● Extracted records
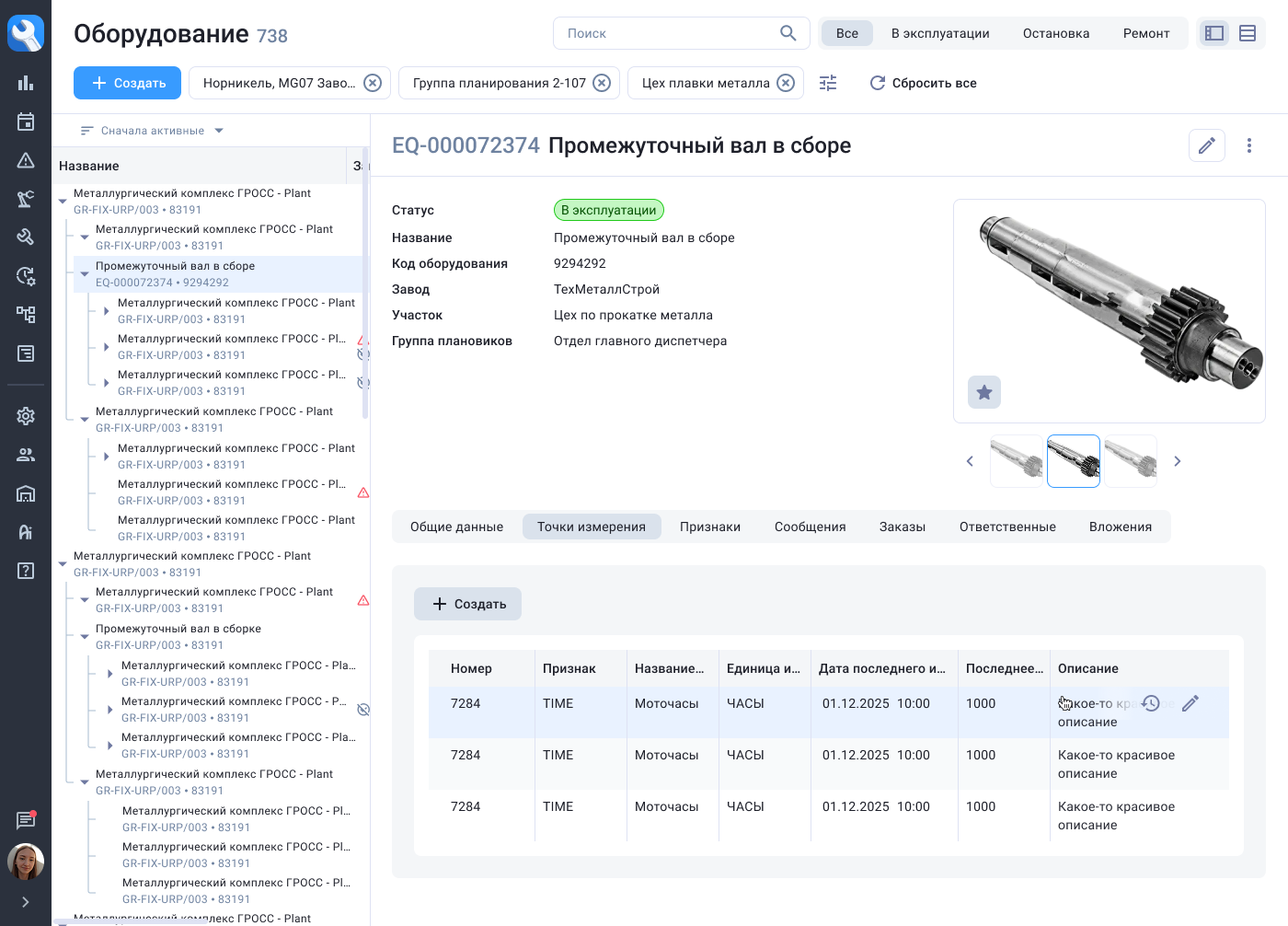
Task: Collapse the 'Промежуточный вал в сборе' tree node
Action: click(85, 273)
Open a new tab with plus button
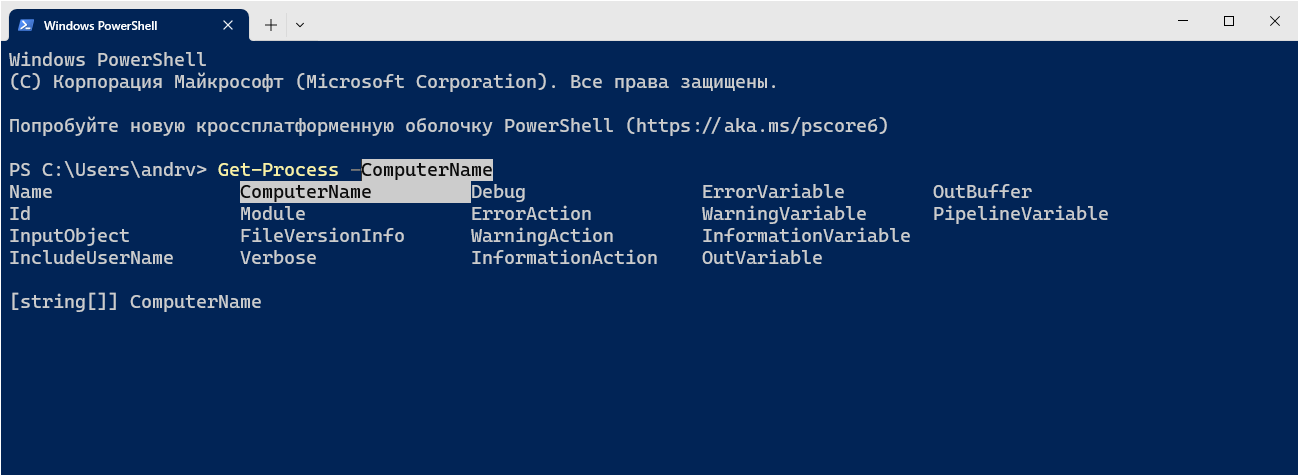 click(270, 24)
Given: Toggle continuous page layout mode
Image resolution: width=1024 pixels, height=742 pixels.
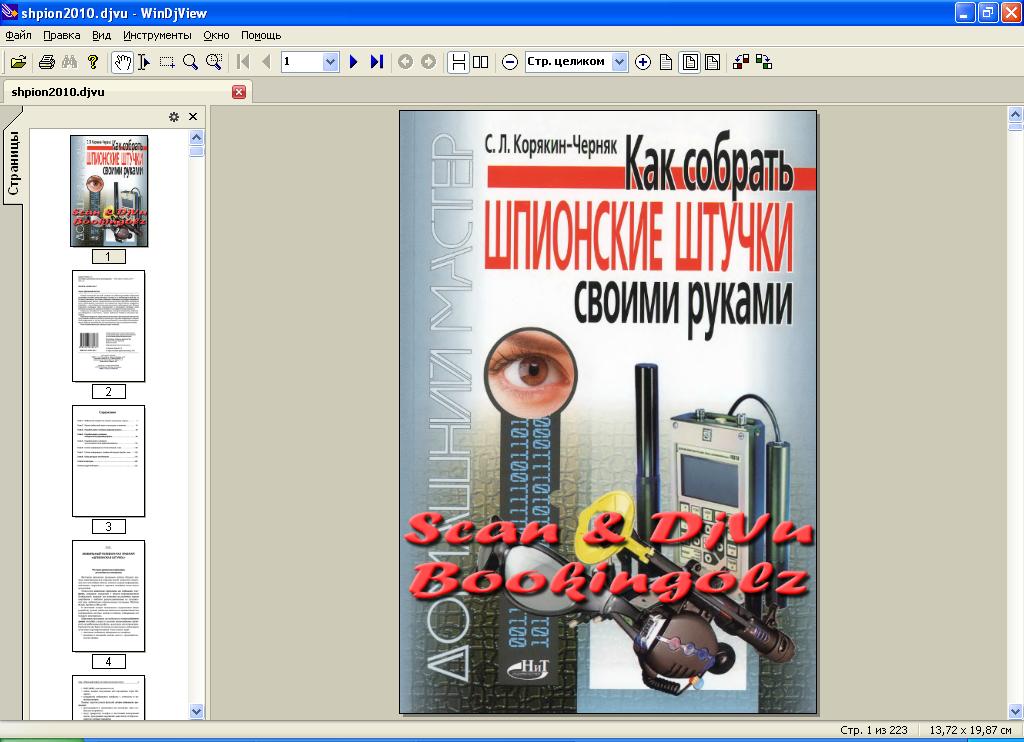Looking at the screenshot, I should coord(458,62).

● Exercise requirements
Repeat verbatim the lines from the one holding "Image resolution: width=1024" through the end of the listing above, both ends included, but not the pictures.

● Task answer
Image resolution: width=1024 pixels, height=742 pixels.
Looking at the screenshot, I should coord(458,62).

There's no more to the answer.